▶ Extracted text
BEGIN

On Tue, Jan 14, 2020 at 10:27 AM 'Vinay Sajip' via golang-nuts
<golang-nuts@googlegroups.com> wrote:
>
> I have a string value that I’d like to convert into an actual object in my 
> running program. The string would be read from a configuration file. For 
> example, the string "os:Stdin" should be processable somehow to get the 
> actual variable os.Stdin. Is that possible in Go? The reflect package seems 
> to only work on objects you already have; I’ve also had a look at the 
> go/importer package, but that seems to primarily deal with source-level 
> information and doesn’t seem to allow you to bridge from there to already 
> existing objects in memory. Other-language equivalents would be 
> Class.forName(...) in Java or Assembly.GetType(...) in C#. Can anyone supply 
> any useful pointers? I know about the plugin package, but AFAIK it doesn’t 
> work on Windows.

In general this is not possible in Go.  Sorry.

If you can restrict yourself to exported package-scope variables, then
you can probably use the debug/pe (on Windows) package to look up the
symbol name and use that value as the variable's address.

Or in some cases you can keep a registry of names that you need to find.

Note that by default the Go linker will discard unreferenced variables
and functions, so the fact that a variable exists in the package
doesn't mean it will exist in the final linked executable.

END

▶ Work task 1
Answer these questions using the golang-nuts reply:
(a) What example string does the original poster want to turn into a real variable?
(b) Which package does the reply suggest using on Windows to look up a symbol name?
(c) By default, what does the Go linker do with unreferenced variables and functions?
▶ Work task 2
Retype everything in the golang-nuts reply from "Or in some cases" down to "final linked executable.", without changing anything.

▶ Dataset entries

BEGIN

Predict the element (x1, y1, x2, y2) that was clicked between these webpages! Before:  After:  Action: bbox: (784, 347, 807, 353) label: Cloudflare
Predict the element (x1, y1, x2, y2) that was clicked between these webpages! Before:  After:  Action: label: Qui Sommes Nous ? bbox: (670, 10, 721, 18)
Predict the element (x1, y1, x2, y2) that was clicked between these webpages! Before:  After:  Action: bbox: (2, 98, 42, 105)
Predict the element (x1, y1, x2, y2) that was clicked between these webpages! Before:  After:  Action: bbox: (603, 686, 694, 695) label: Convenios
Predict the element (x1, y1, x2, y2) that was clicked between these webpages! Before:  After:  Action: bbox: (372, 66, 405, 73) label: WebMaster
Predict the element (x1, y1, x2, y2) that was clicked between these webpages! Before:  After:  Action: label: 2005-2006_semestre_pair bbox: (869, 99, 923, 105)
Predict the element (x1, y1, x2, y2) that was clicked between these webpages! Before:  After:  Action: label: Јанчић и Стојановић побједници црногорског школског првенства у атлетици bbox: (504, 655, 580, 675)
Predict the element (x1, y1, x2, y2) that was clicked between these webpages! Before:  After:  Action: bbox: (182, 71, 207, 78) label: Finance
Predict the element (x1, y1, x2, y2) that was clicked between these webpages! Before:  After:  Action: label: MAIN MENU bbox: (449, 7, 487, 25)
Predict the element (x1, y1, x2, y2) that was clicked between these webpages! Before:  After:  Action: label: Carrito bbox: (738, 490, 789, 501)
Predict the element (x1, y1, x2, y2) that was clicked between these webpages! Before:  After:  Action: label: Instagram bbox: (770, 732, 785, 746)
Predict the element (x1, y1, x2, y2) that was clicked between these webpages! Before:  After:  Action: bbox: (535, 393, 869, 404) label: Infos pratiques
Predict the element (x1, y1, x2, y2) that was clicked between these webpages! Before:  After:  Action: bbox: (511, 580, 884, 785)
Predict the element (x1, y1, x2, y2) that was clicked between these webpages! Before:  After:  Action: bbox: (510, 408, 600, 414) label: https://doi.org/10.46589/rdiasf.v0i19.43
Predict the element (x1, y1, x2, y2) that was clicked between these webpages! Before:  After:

END

▶ Expected answer 1
(a) "os:Stdin"
(b) The debug/pe package.
(c) It discards them.

▶ Expected answer 2
Or in some cases you can keep a registry of names that you need to find.

Note that by default the Go linker will discard unreferenced variables
and functions, so the fact that a variable exists in the package
doesn't mean it will exist in the final linked executable.